By Heidi Toth
NAU Communications
NAU is moving in the direction we want to go, making good progress, Northern Arizona University President Rita Cheng told faculty, staff, students and Flagstaff community members at the Fall Campus Forum Wednesday. But we still have plenty of work to do to get there.
“We must continue to enhance our accessibility and connection to more students around the state,” she said. “We must do a better job of telling Arizonans that we are there for them, ready to offer a wide range of options and opportunities and dedicated to working together to achieve excellence.”
At the forum, Cheng discussed a broad range of topics, including NAU’s research funding and presence on the national and international scale; enrollment, tuition and ways to help NAU students achieve success; and the innovations in research, in the classroom and throughout campus in which faculty and staff members engage to improve the university.
“Our high-quality, student-focused NAU team leads us to new opportunities every day,” she said. “Together we prepare our students to thrive—not just in their careers, but in their lives. We are tackling the world’s greatest problems and possibilities, and we are doing it together.”
Cheng started on a somber note, recognizing the disasters that have affected the world and the NAU community, highlighting a number of students and organizations who have responded to recent tragedies: Lynnae Zgurich, who organized a blood drive after the Las Vegas massacre; and the NAU Campus Ministry Center, which coordinated a donation drive to help Puerto Rico residents after the island was devastated by Hurricane Irma. She also mentioned groups who routinely provide help closer to home, including the Service Professional Advisory Council and the Classified Staff Advisory Council, which is in the middle of its winter clothing drive.
“Through good and tough times, our Lumberjack family works together to lead toward a brighter future for our university and our state,” she said. “We are a team, joined by our desire to transform lives and educate minds.”
NAU’s numbers continue to improve. Enrollment is growing, including online and in Personalized Learning programs and in graduate and undergraduate programs in Flagstaff and throughout the state. First-year retention is 75.8 percent, one step closer to the goal of 80 percent. The university signed memoranda of understanding with four tribal colleges in Arizona to help Native American students transition to a four-year-college and is making progress toward becoming a Hispanic serving institution.
As those numbers have increased, so have NAU’s offerings. The university has added programs in parks and recreation management, social work and other programs, as well as increasing the offerings available at campuses statewide and through online education.
“This growth means increased access for individuals who do not have the benefit of living in a college town, and for those who cannot leave other obligations to pursue an on-campus experience,” she said. “It means more career options and more dreams made possible.”
All of these outcomes—higher first-year retention, incoming classes with higher GPAs, more students taking advantage of mentoring programs, student organizations, study abroad and research opportunities—contribute to NAU’s primary goal of more students earning their degrees.
But that degree needs to do more than hang on graduates’ walls; it needs to prepare students for the demands of their industry and the workforce today.
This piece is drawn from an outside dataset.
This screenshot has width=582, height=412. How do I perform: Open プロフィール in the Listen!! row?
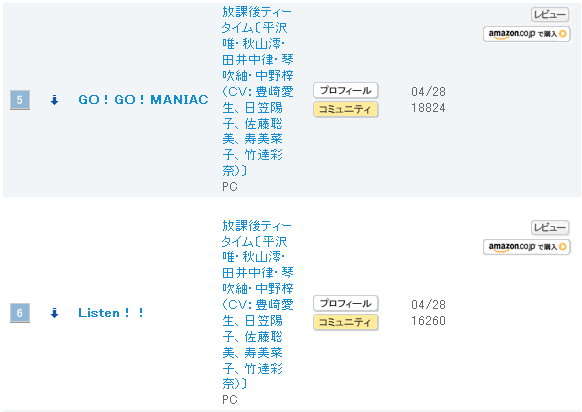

NAU professors and administrators are continually working to fine-tune degree programs, encouraging internships, connecting students with people in their industries and teaching a curriculum that addresses the ever-changing nature of the working world today.
Cheng cited NAU’s partnership with North Country Healthcare to provide hands-on training in dental hygiene, nursing, physical therapy, social work and community engagement; research collaborations with TGen and the Flinn Foundation, which allow faculty and students to study real-world problems; and partnerships with school districts to have education students in classrooms teaching almost from day one.
Though more work remains to be done, the effects of such focus are clear. Cheng highlighted the 100 percent employment placement rates for graduates from a number of health care programs at the Phoenix Biomedical Campus and the interest in NAU Teachers’ Academy.
Faculty success
NAU continues to attract professors who are on the cutting edge of research in their fields and bringing that expertise into the classrooms. NAU’s researchers are among the most quoted in the world; a recent survey gave the university a score of 91.6 in citations, which is the top 10 percent worldwide. Faculty members continue to present research at conferences throughout the globe, lending expertise and adding knowledge to their fields of study.
NAU’s research and development expenditures have tripled in the last 15 years; this year the university will have $46 million in research expenditures, which ranges from the study of health disparities, environmental changes, the development of volcanoes and Valley fever. That puts NAU on par with the top 200 research institutions in the United States, a group the university will soon be part of, Cheng believes.
This research success builds on itself, helping to attract more faculty members and graduate students who continue to pursue new knowledge, develop patents and solve problems facing the world today.
“I am grateful to the faculty who have dedicated their great knowledge and skills to the new opportunities that come from our increasing focus on research,” Cheng said. “Discovery gives us the findings we need to better address the problems facing the world and inspires us to reach into the unknown to develop solutions to those problems.”
Cheng also mentioned key staff searches, including a dean for NAU Online and Innovative Educational Initiatives, a special adviser to the president on diversity and inclusion and a community liaison, as well as structural additions, such as the coming Northern Arizona College Resource Center, a collaboration with the Yavapai County School Superintendent and the Yavapai County Education Service Agency.